Par ailleurs, la Cour a présenté une augmentation du coût du démantèlement - de manière un peu brutale - de 4,5 milliards d'euros sur la période 2013-2018, concernant EDF, ainsi qu'un allongement des délais extrêmement significatifs. Ces évolutions sont justifiées par le changement de stratégie industrielle qui sera utilisée pour le démantèlement des réacteurs au graphite, qui constituent l'essentiel des réacteurs dits de première génération - nous avons six réacteurs au graphite à démanteler sur les neuf réacteurs en cours de démantèlement à EDF.
En effet, à l'issue des études que nous avons réalisées en 2015, il s'est avéré que la stratégie initiale, fondée sur une reprise de notre savoir-faire pour les réacteurs à eau pressurisée - qui constitue la technique du parc actuel - n'était pas faisable. Cette étude a été « challengée » par un groupe d'experts indépendants et un rapport Informatique Réseaux Systèmes Multimédias (IRSM) aboutit aux mêmes conclusions. L'Autorité de sûreté nucléaire (ASN) approuvant ce changement de stratégie, nous pouvons dire qu'il existe un consensus de l'ensemble des parties prenantes.
Certes, la nouvelle stratégie conduit à développer des technologies spécifiques, qui engendreront des coûts financiers supplémentaires. Mais nous devons garder en tête que nous disposons de six réacteurs au graphite en France, contre 40 en Grande-Bretagne. Et que nous sommes les premiers à nous attaquer à ce genre de démantèlement dans le monde. Alors, même si l'investissement sera un peu plus important, il sera très bénéfique pour la France, qui pourra ainsi valoriser sa nouvelle stratégie sur un marché du démantèlement qui, à l'échelle européenne, est en forte croissance.
Concernant les marges pour risques et incertitudes, cette question est matière à jugement et il est important de bénéficier d'avis d'experts indépendants et contradictoires. Je me référerai, pour ce qui concerne le parc en cours de fonctionnement, à l'audit indépendant commandité en 2014 et qui a rendu ses conclusions en 2016. Dans celles-ci, il était indiqué que nos provisions étaient, globalement, d'un bon niveau et que les marges pour risques et incertitudes que nous introduisons étaient tout à fait raisonnables. Il nous était simplement demandé de les expliciter davantage, ce que nous avons fait dès 2016, lors d'une évolution de nos traductions comptables.

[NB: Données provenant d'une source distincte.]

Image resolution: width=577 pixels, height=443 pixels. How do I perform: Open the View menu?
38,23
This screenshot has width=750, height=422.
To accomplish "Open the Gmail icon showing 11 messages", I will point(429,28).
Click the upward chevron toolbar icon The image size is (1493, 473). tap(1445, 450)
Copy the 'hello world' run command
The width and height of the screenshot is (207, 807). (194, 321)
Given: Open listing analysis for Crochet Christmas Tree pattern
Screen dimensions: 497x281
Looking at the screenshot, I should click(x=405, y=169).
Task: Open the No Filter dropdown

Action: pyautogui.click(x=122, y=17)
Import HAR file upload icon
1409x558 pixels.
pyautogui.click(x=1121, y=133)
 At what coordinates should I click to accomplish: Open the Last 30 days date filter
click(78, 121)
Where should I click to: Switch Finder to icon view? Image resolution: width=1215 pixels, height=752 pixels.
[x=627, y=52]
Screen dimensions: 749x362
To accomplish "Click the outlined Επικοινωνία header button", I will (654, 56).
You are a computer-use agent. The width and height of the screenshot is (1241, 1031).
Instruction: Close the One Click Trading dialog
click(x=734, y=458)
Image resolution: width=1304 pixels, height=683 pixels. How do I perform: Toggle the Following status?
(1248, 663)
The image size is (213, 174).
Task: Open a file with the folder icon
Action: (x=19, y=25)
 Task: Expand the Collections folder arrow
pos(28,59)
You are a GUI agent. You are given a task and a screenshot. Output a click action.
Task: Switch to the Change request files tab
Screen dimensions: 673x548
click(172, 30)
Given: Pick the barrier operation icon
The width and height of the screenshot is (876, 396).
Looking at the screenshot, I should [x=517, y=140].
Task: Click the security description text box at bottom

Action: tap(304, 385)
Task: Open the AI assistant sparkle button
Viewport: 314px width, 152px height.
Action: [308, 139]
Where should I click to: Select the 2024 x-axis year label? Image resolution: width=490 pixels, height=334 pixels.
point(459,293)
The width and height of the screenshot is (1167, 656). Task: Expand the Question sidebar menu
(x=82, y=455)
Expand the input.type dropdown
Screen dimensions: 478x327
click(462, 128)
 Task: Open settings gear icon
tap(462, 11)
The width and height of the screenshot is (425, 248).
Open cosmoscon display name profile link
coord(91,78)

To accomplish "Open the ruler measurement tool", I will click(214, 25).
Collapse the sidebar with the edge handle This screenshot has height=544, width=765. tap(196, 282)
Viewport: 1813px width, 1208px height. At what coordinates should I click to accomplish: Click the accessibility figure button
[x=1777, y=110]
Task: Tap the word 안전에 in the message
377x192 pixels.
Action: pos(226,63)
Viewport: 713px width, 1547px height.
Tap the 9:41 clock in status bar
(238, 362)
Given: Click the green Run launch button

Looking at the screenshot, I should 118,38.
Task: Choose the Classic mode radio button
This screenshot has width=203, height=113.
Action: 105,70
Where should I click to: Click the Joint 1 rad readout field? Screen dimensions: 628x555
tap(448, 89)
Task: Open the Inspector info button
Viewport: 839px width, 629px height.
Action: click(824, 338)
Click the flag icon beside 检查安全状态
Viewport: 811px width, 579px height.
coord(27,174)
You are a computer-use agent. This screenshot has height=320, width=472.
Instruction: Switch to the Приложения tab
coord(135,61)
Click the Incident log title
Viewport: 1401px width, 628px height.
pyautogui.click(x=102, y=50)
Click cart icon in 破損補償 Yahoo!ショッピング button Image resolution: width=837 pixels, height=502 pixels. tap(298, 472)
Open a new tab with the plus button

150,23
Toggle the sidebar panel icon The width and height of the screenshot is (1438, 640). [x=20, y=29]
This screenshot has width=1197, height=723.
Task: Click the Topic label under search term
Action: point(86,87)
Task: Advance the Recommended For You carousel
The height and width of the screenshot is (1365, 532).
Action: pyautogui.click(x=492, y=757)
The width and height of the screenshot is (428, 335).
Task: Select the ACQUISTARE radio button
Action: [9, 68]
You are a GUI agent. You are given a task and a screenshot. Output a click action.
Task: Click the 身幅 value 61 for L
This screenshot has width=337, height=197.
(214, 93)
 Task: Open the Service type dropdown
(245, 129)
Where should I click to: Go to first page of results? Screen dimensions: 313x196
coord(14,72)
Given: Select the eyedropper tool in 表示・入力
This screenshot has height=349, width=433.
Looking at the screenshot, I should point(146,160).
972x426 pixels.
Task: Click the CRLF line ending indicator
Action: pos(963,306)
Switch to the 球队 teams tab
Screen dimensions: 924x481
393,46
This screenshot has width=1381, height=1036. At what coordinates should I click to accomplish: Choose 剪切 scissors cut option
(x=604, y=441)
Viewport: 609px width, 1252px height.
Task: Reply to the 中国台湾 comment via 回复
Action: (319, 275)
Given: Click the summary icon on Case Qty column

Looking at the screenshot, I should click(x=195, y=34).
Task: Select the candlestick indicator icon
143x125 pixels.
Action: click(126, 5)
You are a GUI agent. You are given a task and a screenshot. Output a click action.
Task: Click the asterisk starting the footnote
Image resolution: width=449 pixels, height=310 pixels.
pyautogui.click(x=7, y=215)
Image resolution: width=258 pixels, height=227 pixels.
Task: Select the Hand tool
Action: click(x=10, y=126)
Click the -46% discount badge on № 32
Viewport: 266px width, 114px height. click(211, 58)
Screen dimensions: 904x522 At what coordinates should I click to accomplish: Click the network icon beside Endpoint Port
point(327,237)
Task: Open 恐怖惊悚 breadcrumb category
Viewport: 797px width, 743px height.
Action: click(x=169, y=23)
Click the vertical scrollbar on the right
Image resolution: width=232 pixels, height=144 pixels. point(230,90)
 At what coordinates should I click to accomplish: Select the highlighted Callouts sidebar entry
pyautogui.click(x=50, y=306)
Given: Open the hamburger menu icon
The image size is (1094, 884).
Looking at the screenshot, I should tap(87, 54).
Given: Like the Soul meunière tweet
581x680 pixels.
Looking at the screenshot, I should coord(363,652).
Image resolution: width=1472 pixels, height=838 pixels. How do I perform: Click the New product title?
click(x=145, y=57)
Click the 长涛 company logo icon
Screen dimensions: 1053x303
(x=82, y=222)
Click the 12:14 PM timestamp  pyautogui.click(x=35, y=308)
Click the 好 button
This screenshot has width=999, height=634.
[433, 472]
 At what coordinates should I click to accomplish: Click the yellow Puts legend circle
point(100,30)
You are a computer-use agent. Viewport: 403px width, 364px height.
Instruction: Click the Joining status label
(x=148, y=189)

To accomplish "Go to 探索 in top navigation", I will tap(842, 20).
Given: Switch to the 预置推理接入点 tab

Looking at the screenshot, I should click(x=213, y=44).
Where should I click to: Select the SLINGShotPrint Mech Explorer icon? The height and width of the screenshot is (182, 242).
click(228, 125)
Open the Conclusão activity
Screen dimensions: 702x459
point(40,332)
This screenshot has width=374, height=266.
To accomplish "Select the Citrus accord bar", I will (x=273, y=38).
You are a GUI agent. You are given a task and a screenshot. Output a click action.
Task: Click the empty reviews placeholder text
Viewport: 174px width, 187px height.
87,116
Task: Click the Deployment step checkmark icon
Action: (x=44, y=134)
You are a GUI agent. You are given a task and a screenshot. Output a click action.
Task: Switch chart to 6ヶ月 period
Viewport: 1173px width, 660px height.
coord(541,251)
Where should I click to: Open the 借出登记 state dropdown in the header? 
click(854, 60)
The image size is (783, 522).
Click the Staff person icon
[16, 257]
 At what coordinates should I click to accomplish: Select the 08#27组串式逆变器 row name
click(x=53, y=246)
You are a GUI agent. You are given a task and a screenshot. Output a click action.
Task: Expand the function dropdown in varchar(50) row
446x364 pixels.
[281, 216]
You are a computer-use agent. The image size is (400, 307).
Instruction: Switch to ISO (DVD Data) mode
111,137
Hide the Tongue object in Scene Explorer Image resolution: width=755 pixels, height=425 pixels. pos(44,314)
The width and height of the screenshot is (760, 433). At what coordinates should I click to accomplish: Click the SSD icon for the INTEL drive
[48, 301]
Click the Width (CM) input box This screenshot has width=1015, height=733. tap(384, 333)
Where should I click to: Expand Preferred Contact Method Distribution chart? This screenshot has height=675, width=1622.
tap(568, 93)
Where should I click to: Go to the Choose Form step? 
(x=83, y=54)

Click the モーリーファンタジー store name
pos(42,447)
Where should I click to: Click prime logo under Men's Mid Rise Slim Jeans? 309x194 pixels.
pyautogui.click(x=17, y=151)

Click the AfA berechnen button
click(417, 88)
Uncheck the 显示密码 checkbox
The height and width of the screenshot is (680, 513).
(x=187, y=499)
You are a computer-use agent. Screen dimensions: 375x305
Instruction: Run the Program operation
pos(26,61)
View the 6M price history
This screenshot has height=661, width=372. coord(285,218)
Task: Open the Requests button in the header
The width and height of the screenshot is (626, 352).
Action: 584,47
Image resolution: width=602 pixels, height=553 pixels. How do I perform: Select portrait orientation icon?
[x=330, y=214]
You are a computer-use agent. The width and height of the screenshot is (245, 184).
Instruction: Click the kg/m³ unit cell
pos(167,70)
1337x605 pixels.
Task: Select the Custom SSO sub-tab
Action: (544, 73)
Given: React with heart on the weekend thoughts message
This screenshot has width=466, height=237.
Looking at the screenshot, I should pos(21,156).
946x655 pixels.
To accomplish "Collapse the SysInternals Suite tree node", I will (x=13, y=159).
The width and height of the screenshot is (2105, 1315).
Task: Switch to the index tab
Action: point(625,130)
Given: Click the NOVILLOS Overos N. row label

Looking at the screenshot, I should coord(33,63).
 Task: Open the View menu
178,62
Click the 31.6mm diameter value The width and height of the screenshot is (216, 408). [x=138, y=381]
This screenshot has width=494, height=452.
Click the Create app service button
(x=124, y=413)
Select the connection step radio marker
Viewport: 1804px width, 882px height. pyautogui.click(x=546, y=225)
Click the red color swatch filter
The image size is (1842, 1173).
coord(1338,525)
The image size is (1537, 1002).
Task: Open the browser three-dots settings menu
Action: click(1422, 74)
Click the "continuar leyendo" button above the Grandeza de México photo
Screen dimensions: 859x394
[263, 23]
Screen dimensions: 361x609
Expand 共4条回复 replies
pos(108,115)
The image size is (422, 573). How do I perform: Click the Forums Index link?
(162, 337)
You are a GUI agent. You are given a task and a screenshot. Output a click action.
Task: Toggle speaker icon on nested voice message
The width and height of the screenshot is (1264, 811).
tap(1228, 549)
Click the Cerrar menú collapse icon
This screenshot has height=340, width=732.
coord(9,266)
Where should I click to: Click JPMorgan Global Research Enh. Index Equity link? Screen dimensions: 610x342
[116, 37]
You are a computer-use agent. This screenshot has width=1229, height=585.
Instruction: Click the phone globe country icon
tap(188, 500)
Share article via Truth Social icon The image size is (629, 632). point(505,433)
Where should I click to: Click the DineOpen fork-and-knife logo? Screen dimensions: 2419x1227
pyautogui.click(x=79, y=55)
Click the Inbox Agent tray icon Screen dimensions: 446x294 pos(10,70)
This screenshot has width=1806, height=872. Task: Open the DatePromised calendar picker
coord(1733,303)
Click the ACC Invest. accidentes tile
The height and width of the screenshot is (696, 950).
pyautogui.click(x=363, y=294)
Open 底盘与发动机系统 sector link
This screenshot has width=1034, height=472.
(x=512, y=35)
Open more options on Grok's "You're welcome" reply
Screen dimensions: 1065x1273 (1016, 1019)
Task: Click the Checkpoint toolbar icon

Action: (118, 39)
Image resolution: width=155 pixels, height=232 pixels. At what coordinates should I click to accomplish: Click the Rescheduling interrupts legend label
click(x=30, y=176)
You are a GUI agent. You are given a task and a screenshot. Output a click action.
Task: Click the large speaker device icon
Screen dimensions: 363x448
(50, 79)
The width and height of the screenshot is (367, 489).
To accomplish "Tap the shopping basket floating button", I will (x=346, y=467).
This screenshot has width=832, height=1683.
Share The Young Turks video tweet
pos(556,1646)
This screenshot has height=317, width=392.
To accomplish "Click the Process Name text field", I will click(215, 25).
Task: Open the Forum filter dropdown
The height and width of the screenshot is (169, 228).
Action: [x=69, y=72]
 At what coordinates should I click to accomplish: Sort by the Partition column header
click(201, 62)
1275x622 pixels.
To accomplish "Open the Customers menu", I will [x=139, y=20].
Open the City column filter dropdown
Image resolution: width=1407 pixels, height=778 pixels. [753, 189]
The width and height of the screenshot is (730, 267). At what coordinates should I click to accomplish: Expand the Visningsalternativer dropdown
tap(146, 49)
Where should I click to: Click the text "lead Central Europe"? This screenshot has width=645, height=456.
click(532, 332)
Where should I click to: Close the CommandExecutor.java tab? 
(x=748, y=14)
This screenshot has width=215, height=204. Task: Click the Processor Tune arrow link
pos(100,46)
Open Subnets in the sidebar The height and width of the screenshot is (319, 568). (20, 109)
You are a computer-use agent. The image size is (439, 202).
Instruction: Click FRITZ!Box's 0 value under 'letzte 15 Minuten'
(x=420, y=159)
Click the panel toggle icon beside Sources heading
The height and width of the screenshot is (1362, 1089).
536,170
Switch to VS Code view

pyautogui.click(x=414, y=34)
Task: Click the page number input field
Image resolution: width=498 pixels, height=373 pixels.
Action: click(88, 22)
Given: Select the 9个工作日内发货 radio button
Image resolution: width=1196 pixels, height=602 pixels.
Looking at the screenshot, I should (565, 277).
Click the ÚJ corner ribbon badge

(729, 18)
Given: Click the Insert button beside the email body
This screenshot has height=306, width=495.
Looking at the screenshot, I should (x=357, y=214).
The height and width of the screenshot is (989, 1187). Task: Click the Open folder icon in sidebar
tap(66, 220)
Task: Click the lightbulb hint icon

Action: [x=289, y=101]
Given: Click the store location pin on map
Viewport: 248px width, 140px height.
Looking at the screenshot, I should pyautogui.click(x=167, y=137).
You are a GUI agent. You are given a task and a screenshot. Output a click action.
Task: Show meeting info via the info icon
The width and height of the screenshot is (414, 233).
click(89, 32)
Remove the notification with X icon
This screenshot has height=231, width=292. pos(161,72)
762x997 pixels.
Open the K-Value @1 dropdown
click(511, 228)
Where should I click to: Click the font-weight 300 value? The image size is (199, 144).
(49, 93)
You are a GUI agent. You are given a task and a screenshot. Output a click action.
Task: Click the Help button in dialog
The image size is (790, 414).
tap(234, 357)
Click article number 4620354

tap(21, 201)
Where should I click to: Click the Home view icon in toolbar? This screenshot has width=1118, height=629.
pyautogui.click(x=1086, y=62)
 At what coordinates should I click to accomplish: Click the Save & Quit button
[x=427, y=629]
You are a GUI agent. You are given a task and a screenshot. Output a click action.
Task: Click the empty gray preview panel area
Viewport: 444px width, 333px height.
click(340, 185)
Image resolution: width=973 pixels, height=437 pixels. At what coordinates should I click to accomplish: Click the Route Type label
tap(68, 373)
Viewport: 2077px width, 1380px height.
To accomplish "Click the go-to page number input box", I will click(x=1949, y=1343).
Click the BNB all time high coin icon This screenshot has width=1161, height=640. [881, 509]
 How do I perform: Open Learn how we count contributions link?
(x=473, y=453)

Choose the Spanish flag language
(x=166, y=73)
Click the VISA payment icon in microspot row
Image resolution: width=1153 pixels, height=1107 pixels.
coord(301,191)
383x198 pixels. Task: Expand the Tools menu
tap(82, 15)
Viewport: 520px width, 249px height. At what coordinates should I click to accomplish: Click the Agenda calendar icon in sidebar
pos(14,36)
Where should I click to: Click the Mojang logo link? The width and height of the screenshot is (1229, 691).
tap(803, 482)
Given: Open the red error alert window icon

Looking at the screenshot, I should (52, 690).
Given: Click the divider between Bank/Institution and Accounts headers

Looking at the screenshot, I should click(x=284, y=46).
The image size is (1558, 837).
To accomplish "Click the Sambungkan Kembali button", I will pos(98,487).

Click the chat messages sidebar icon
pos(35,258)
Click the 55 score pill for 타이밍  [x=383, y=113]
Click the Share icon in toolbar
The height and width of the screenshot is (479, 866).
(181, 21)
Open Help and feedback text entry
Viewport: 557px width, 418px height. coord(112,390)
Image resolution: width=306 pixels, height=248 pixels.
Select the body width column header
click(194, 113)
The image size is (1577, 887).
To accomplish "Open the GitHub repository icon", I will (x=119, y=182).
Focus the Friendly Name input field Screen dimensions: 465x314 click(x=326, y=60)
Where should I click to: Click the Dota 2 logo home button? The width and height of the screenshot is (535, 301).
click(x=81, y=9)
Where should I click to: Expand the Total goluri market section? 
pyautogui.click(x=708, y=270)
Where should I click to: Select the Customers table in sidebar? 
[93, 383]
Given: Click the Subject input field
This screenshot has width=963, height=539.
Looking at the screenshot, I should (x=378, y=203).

Pour ce qui concerne le périmètre de provisionnement, je rappellerai que le système de sécurisation financière dans lequel nous nous inscrivons nous oblige, d'une part, à évaluer avec prudence, et avec toutes les marges possibles et raisonnables, nos charges futures de démantèlement, et, d'autre part, à établir des provisions en utilisant un taux d'actualisation lui aussi prudent. En 2019, le taux d'actualisation était de 3,7 %, sachant que la rentabilité de nos actifs dédiés est, depuis 2004, de quelque 6 %. Enfin, au 31 décembre 2019, le taux de couverture des provisions était de 105,5 %. Nous sommes donc aujourd'hui surcouverts par rapport à nos obligations.
Concernant le périmètre de provisionnement, nous appliquons les règles et l'arrêté de 2007, ainsi que les règles comptables qui nous imposent de provisionner les charges nécessaires pour éteindre nos obligations relatives au démantèlement.
Ce périmètre peut-il être étendu à des charges de période - charges qui ne se provisionnent pas ? Le raisonnement économique sous-jacent fondé sur des flux de recettes et de dépenses pourrait être pertinent si notre société détenait un seul réacteur nucléaire et allait fermer. Cependant, à l'échelle d'EDF, ce raisonnement n'est pas justifié.
Si jamais une telle évolution était envisagée, il conviendrait d'effectuer une étude d'impact sur d'autres entreprises - y compris dans d'autres secteurs industriels -, car beaucoup d'entre elles pourraient se retrouver dans une situation comparable à EDF, du point de vue strictement économique et financier.